The Season 6 finale of The Walking Dead has been justly reviled by very large numbers of both critics and fans. One of the most interesting things about the Saviors before this point is that they're nasty and ruthless, but arguably not outright evil (their insistence on murdering one person as an example has to be countered with Rick's willingness to murder all of them without even knowing anything about them), and in fact seem to be what Team Rick were on their way to becoming given a few more months. The Saviors have some wins and losses, and seem to be a match for our heroes without totally overwhelming them (as, say, the Governor did initially). In the Season 6 finale the Saviors become psychic super-savants, capable of working out exactly what roads (ut of the utter maze of highways, back roads and side-trails sprawling outside Washington, DC our heroes are going to take and blocking them off expertly, building petrol-strewn barricades in minutes and knowing precisely where our characters will stop to get out of their truck to risk a cross-country run so they can set an elaborate trap. It's the most unconvincing, contrived bit of writing I've seen in years and is embarrassingly stupid.
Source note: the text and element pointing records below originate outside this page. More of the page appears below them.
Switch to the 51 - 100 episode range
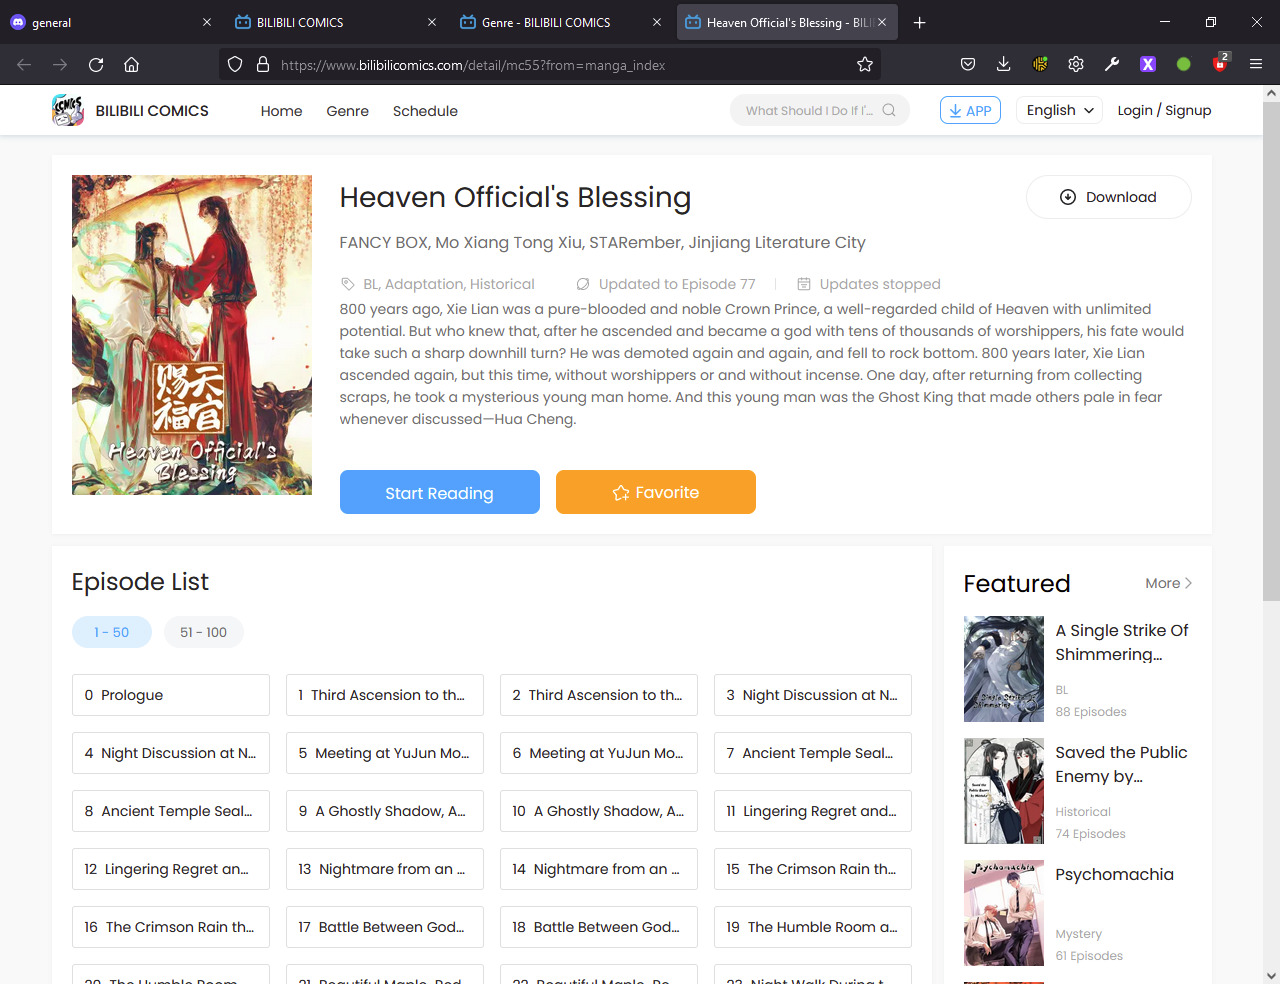Viewport: 1280px width, 984px height. pos(203,632)

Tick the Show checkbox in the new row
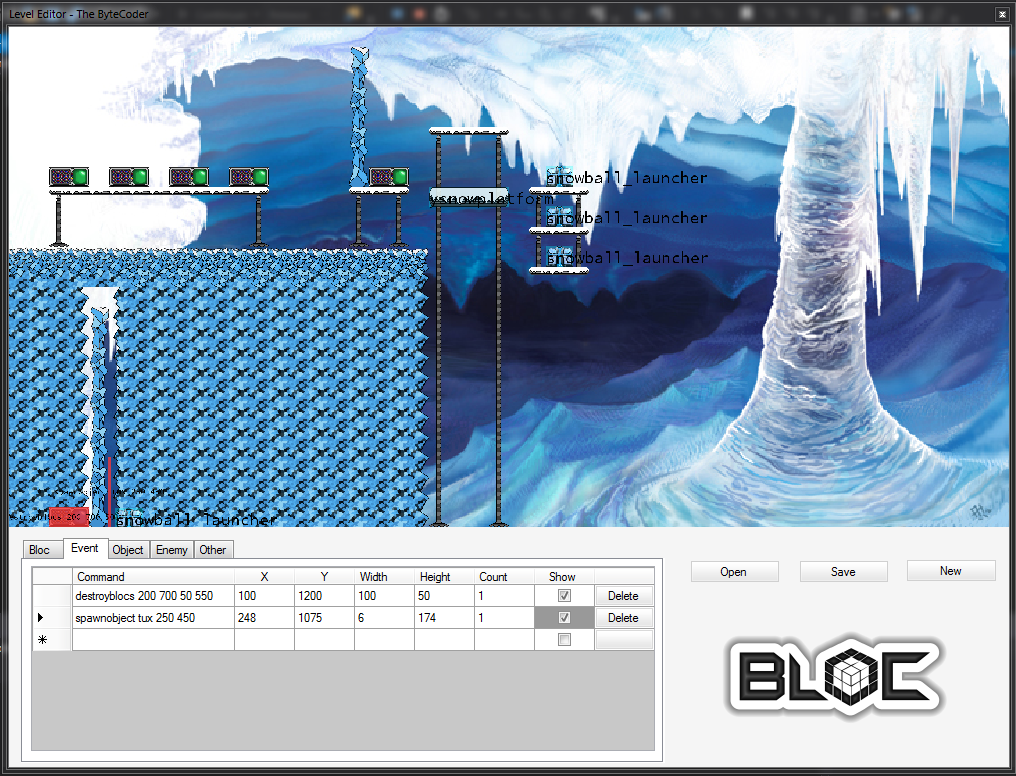point(564,640)
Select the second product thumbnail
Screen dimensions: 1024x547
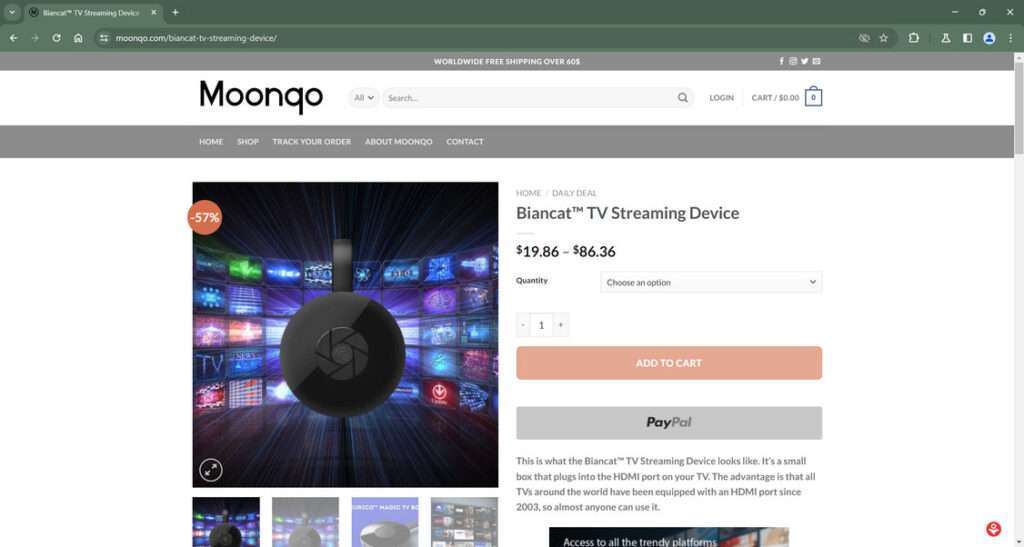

The silliness of this ending takes away from the introduction of Negan, the Saviors' much-foreshadowed leader, played with relish by the always-good Jeffrey Dean Morgan, and really reduces the impact of his ruthless execution of one of our heroes (not that you find out who that is until Season 7).
So the sixth season of The Walking Dead (****) is very nearly the best (and is certainly the best-structured and paced), but then makes a series of writing decisions throughout the season which are needlessly annoying, particularly its reliance on fake-out deaths. But as frustrating as it can be, The Walking Dead can also be, particularly in its quieter moments of just dwelling on the world after the fall, surprisingly atmospheric and thoughtful. The show's never-ending quest for consistency continues. The season is available now on DVD (UK, USA) and Blu-Ray (UK, USA).